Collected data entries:
* * * * *
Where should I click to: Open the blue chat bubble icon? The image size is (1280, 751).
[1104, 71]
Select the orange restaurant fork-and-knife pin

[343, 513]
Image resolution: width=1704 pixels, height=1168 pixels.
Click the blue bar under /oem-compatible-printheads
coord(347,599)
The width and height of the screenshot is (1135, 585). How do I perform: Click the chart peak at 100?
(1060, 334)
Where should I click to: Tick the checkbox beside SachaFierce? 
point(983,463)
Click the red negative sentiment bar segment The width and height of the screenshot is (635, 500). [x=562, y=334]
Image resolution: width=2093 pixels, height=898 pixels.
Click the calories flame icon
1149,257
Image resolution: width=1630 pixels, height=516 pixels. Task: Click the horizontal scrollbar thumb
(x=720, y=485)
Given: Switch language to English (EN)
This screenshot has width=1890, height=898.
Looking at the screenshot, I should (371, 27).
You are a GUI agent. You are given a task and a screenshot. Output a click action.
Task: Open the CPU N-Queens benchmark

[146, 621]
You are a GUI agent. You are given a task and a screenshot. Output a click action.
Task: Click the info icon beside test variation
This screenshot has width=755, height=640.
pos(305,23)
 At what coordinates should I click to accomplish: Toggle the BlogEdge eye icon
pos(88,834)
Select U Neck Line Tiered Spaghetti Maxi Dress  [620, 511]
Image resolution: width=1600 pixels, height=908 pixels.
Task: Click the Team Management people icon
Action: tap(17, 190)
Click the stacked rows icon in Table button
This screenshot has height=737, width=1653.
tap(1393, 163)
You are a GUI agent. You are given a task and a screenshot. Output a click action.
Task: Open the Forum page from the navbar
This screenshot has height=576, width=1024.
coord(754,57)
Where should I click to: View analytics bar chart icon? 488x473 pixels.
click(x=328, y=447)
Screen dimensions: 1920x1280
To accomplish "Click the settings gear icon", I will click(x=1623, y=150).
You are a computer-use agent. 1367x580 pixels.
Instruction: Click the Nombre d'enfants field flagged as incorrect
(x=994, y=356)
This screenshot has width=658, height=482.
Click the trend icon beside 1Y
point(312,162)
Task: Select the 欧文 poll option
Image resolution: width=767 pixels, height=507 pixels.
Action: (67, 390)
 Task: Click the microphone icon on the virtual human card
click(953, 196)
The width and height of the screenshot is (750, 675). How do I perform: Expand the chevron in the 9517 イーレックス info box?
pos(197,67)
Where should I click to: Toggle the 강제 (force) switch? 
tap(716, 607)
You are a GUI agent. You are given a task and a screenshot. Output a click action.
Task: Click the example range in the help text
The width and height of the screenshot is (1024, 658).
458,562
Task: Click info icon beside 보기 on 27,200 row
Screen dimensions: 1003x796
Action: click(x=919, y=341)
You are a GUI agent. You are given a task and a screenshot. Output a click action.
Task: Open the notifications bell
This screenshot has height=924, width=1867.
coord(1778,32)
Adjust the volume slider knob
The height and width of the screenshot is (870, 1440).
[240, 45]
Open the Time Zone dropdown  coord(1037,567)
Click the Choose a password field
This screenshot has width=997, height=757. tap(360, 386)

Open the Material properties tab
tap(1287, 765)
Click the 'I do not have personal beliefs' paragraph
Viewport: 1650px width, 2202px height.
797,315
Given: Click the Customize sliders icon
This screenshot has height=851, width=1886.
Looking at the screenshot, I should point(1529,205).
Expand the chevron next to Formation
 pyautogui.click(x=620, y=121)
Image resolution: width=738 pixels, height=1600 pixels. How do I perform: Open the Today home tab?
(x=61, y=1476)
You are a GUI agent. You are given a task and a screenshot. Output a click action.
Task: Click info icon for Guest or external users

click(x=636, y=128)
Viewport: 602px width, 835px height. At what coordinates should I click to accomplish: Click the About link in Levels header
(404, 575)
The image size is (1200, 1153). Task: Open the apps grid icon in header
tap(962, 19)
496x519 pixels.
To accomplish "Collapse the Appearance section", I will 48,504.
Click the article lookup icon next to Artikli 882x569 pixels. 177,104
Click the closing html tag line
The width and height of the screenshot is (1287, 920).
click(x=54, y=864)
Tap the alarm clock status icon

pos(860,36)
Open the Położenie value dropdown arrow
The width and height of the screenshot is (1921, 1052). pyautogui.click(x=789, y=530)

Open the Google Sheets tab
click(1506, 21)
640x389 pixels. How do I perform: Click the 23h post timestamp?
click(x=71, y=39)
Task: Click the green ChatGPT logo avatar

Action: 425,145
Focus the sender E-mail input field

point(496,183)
* * * * *
All lines of the data are to be repeated exactly as they stand.

Solution below:
Where should I click to: Open the blue chat bubble icon? The image size is (1280, 751).
[1104, 71]
Select the orange restaurant fork-and-knife pin

[343, 513]
Image resolution: width=1704 pixels, height=1168 pixels.
Click the blue bar under /oem-compatible-printheads
coord(347,599)
The width and height of the screenshot is (1135, 585). How do I perform: Click the chart peak at 100?
(1060, 334)
Where should I click to: Tick the checkbox beside SachaFierce? 
point(983,463)
Click the red negative sentiment bar segment The width and height of the screenshot is (635, 500). [x=562, y=334]
Image resolution: width=2093 pixels, height=898 pixels.
Click the calories flame icon
1149,257
Image resolution: width=1630 pixels, height=516 pixels. Task: Click the horizontal scrollbar thumb
(x=720, y=485)
Given: Switch language to English (EN)
This screenshot has width=1890, height=898.
Looking at the screenshot, I should (371, 27).
You are a GUI agent. You are given a task and a screenshot. Output a click action.
Task: Open the CPU N-Queens benchmark

[146, 621]
You are a GUI agent. You are given a task and a screenshot. Output a click action.
Task: Click the info icon beside test variation
This screenshot has width=755, height=640.
pos(305,23)
 At what coordinates should I click to accomplish: Toggle the BlogEdge eye icon
pos(88,834)
Select U Neck Line Tiered Spaghetti Maxi Dress  [620, 511]
Image resolution: width=1600 pixels, height=908 pixels.
Task: Click the Team Management people icon
Action: tap(17, 190)
Click the stacked rows icon in Table button
This screenshot has height=737, width=1653.
tap(1393, 163)
You are a GUI agent. You are given a task and a screenshot. Output a click action.
Task: Open the Forum page from the navbar
This screenshot has height=576, width=1024.
coord(754,57)
Where should I click to: View analytics bar chart icon? 488x473 pixels.
click(x=328, y=447)
Screen dimensions: 1920x1280
To accomplish "Click the settings gear icon", I will click(x=1623, y=150).
You are a computer-use agent. 1367x580 pixels.
Instruction: Click the Nombre d'enfants field flagged as incorrect
(x=994, y=356)
This screenshot has width=658, height=482.
Click the trend icon beside 1Y
point(312,162)
Task: Select the 欧文 poll option
Image resolution: width=767 pixels, height=507 pixels.
Action: (67, 390)
 Task: Click the microphone icon on the virtual human card
click(953, 196)
The width and height of the screenshot is (750, 675). How do I perform: Expand the chevron in the 9517 イーレックス info box?
pos(197,67)
Where should I click to: Toggle the 강제 (force) switch? 
tap(716, 607)
You are a GUI agent. You are given a task and a screenshot. Output a click action.
Task: Click the example range in the help text
The width and height of the screenshot is (1024, 658).
458,562
Task: Click info icon beside 보기 on 27,200 row
Screen dimensions: 1003x796
Action: click(x=919, y=341)
You are a GUI agent. You are given a task and a screenshot. Output a click action.
Task: Open the notifications bell
This screenshot has height=924, width=1867.
coord(1778,32)
Adjust the volume slider knob
The height and width of the screenshot is (870, 1440).
[240, 45]
Open the Time Zone dropdown  coord(1037,567)
Click the Choose a password field
This screenshot has width=997, height=757. tap(360, 386)

Open the Material properties tab
tap(1287, 765)
Click the 'I do not have personal beliefs' paragraph
Viewport: 1650px width, 2202px height.
797,315
Given: Click the Customize sliders icon
This screenshot has height=851, width=1886.
Looking at the screenshot, I should point(1529,205).
Expand the chevron next to Formation
 pyautogui.click(x=620, y=121)
Image resolution: width=738 pixels, height=1600 pixels. How do I perform: Open the Today home tab?
(x=61, y=1476)
You are a GUI agent. You are given a task and a screenshot. Output a click action.
Task: Click info icon for Guest or external users

click(x=636, y=128)
Viewport: 602px width, 835px height. At what coordinates should I click to accomplish: Click the About link in Levels header
(404, 575)
The image size is (1200, 1153). Task: Open the apps grid icon in header
tap(962, 19)
496x519 pixels.
To accomplish "Collapse the Appearance section", I will 48,504.
Click the article lookup icon next to Artikli 882x569 pixels. 177,104
Click the closing html tag line
The width and height of the screenshot is (1287, 920).
click(x=54, y=864)
Tap the alarm clock status icon

pos(860,36)
Open the Położenie value dropdown arrow
The width and height of the screenshot is (1921, 1052). pyautogui.click(x=789, y=530)

Open the Google Sheets tab
click(1506, 21)
640x389 pixels. How do I perform: Click the 23h post timestamp?
click(x=71, y=39)
Task: Click the green ChatGPT logo avatar

Action: 425,145
Focus the sender E-mail input field

point(496,183)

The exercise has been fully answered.